Foreign Direct Investments Seen Hitting $14Bln in '07

Foreign direct investment in Russia may more than double to as much as $14 billion in 2007 as the economy is expected to grow at more than 6 percent a year for the next three years, the government said in a report.

Foreign direct investment may rise further to as much as $20 billion in 2010 from $6.8 billion in 2003, the government said in the report posted on its web site.

"The receipt of direct foreign investment strongly depends on the social-economic and political stability of the country," the report said. "Above all, that means risks of a political character."

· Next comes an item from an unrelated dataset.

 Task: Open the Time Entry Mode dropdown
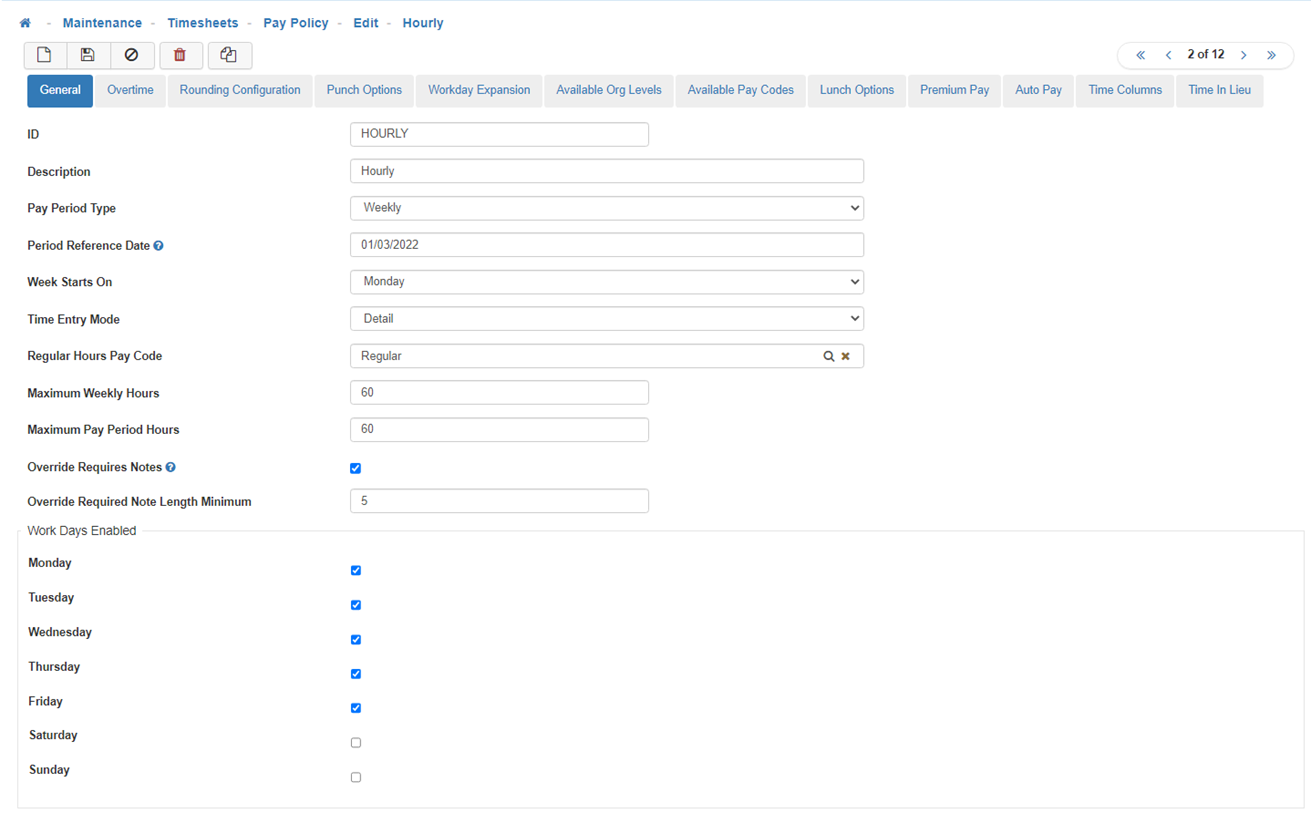coord(606,319)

Russia is striving to catch up with Eastern European countries such as Poland, which attracted more foreign direct investment per person than Russia following the fall of the Soviet Union in 1991. Poland, whose population is about a quarter of Russia's, attracted $6.06 billion of foreign direct investment in 2002, while Russia drew $6.8 billion.

The economy may grow 6.4 percent this year, Economic Development and Trade Minister German Gref said last week. The report said the economy probably will grow between 4.8 percent and 6.2 percent in 2005, 4.9 percent to 6.1 percent in 2006 and 4.9 percent to 6.2 percent in 2007.

The economy more than halved in the first eight years of the 1990s following the collapse of the Soviet Union. It grew for the first time in 1997, then contracted in 1998. It grew 7.3 percent in 2003, 4.7 percent in 2002, 5.1 percent in 2001, 10 percent in 2000 and 6.4 percent in 1999.

At the end of 2003, gross domestic product totaled $433.7 billion, or about 84 percent of the total for 1991, the year the Soviet Union fell.

The economy will grow to the equivalent of $542.5 billion in 2004 and $772.9 billion in 2007, according the ruble exchange rates forecasts contained in the report.

Russia had a record $29.7 billion of foreign inflows last year, the government's statistics agency said.